Terence Blacker: The many benefits of living life the poultry way
Hens who want to breed fluff out their feathers, an approach occasionally tried by humans, but rarely with the dead-eyed determination of a hen
It has been known for some time that we have only to look around at the natural world for solutions to some of humanity's trickier problems. Hippies have been droning on about this for 40 years or so, inviting us all to live like dolphins, whales or rabbits.
In the 1990s, business gurus began to get the message and compared management to hunting with wolves or swimming with sharks. Last year a brilliant book called Animals in Translation extended the idea, showing that the way different species communicate and behave can help humans to live more balanced, fulfilled lives.
Yet, surprisingly, no one has yet turned to one of our most familiar domestic animals in this quest for wisdom. Indeed, that marvellous and underrated bird, the chicken, has mysteriously become a byword for stupidity, panic and lack of basic social skills.
Not for long. Soon needy people everywhere - managers, life coaches, and people who just feel generally miserable and unfulfilled - will be turning to the henhouse for guidance. A current work-in-progress Running with Chickens: Living Life the Poultry Way will reveal how, while they may lack mankind's intellectual sophistication, chickens can, in their simple, honest, clucking way, help us all towards a natural, organic wisdom.
Management of the young, as done by chickens, has a structure which humans would do well to emulate. When first emerging from the henhouse in the morning, chicks are encouraged to tear about the place in a mad, an-ants-up-my-arse sort of way, flapping their wings, jumping up and down in a doomed attempt to fly, and occasionally squaring up to one another in a mock fight. After a few minutes of this silliness, they return to their mother who keeps them close to her for the rest of the day with a quiet, occasional clucking sound.
As they get older, the other hens and the cockerel will go through a phase of chasing the chicks about and beating them up, but in a caring way so that, when they reach full chickenhood, they are respectful yet fully formed as individuals. Who could deny that, as an upbringing, the poultry way is more evolved and sensible than our shambolic human model?
The hens themselves live out their days with enviable integrity and usefulness. Those without chicks concentrate on feeding. If they are not in the mood for sex, they avoid the cockerel. If they are, they allow him to jump on them while they continue to peck corn. When it comes to multitasking, human females are simply not in the same league as chickens.

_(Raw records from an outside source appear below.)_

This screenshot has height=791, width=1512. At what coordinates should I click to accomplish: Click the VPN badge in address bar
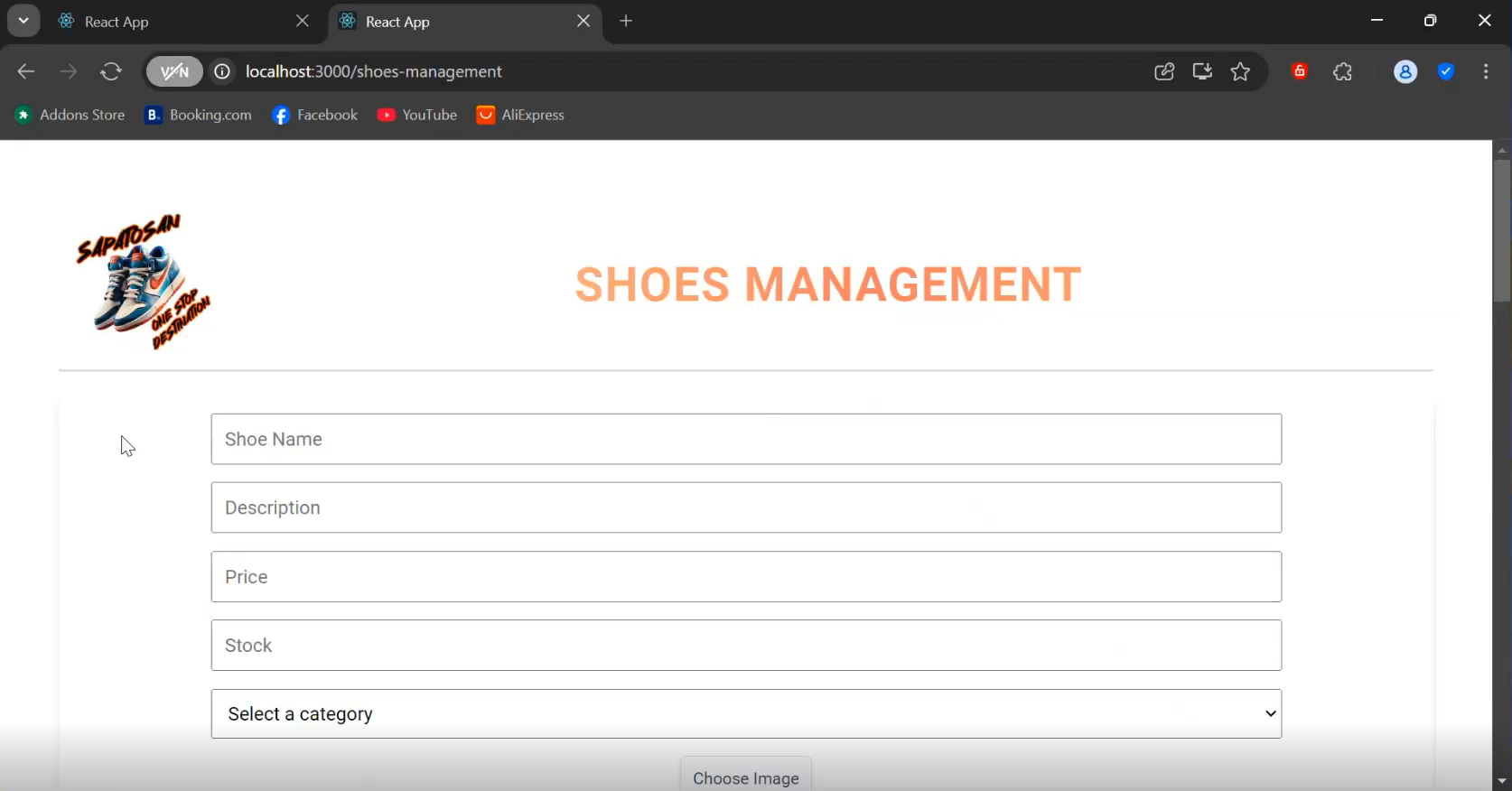click(x=174, y=71)
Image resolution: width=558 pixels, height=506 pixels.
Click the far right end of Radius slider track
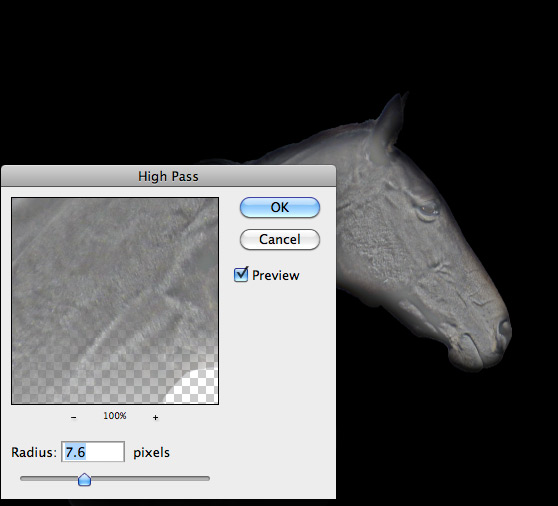pos(208,479)
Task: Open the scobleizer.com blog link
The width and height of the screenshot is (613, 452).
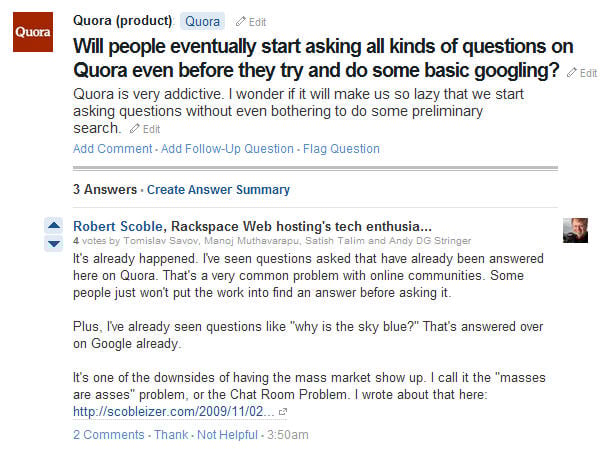Action: [174, 411]
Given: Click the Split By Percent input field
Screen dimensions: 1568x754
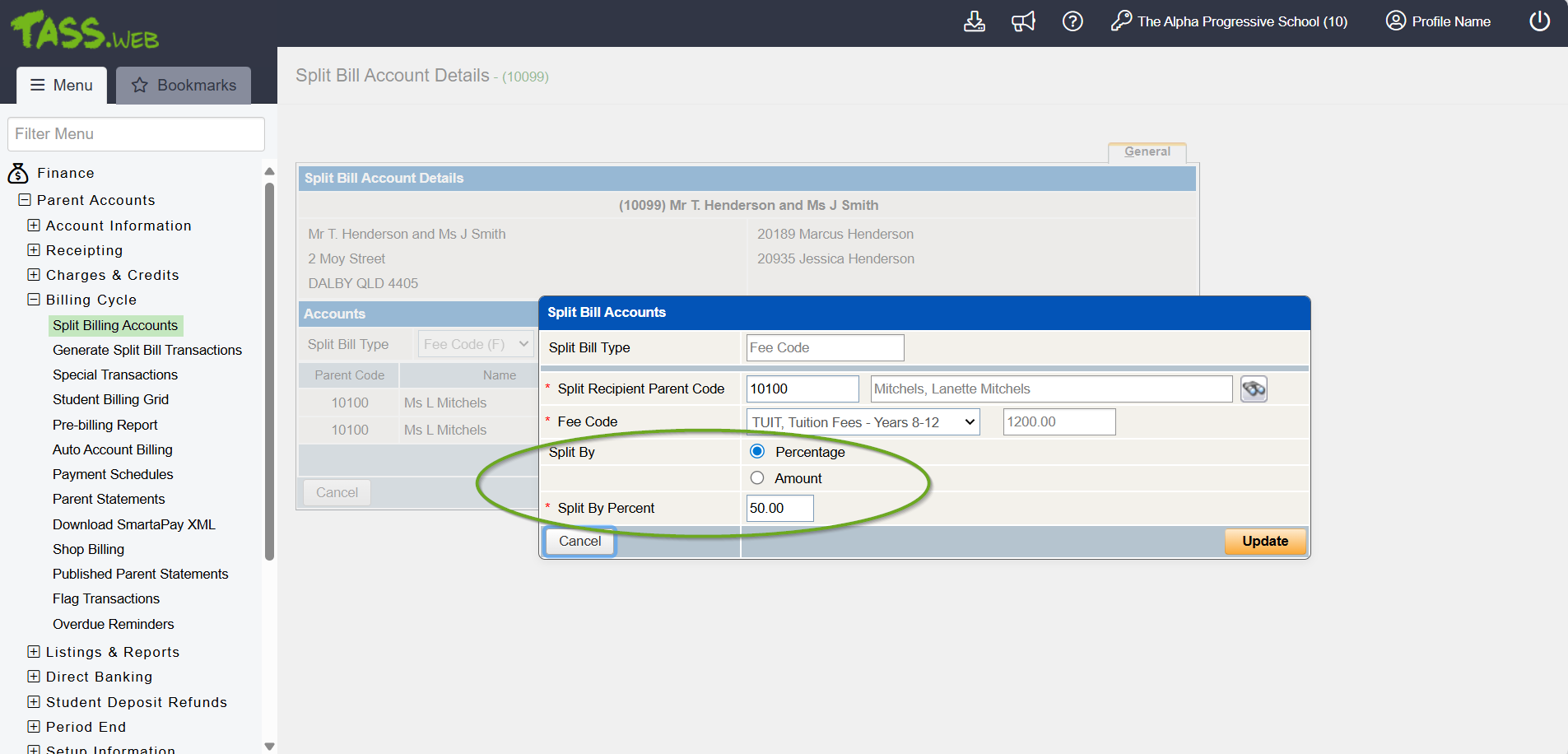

Hens who want to breed fluff out their feathers and refuse to move, an approach occasionally tried by humans, but rarely with the dead-eyed determination of a hen. If broodiness happened to be a problem, a hen is content to be picked up and have its lower parts dipped in a bucket of cold water until the urge for procreation has passed - another useful, practical lesson for womankind.
The cockerel, unlike the human male, has discovered that one priority should rule its life: dignity. First thing in the morning, he will allow himself to do a randy little wing-stretching dance around his hens, a bit like a matador executing a pass around a bull. Apart from that, and regular no-nonsense acts of sexual activity, he will concentrate on looking important, in control and alert. Being seen to eat corn with the hens, for example, is considered supremely uncocklike; his job is to watch out for any passing fox. Only when the hens are taking a dust-bath, or are looking the other way, will the cockerel take a brief, surreptitious snack.
The entire flock is aware of the pecking order, a social order that runs itself with only the occasional altercation, after which a slightly revised hierarchy will be in place. There is no whingeing, no need for Asbos, counselling or chicken agony aunts. There is personal contentment and an atmosphere of peace and harmony in the henhouse.
It is time for us all to take the poultry way of life a lot more seriously.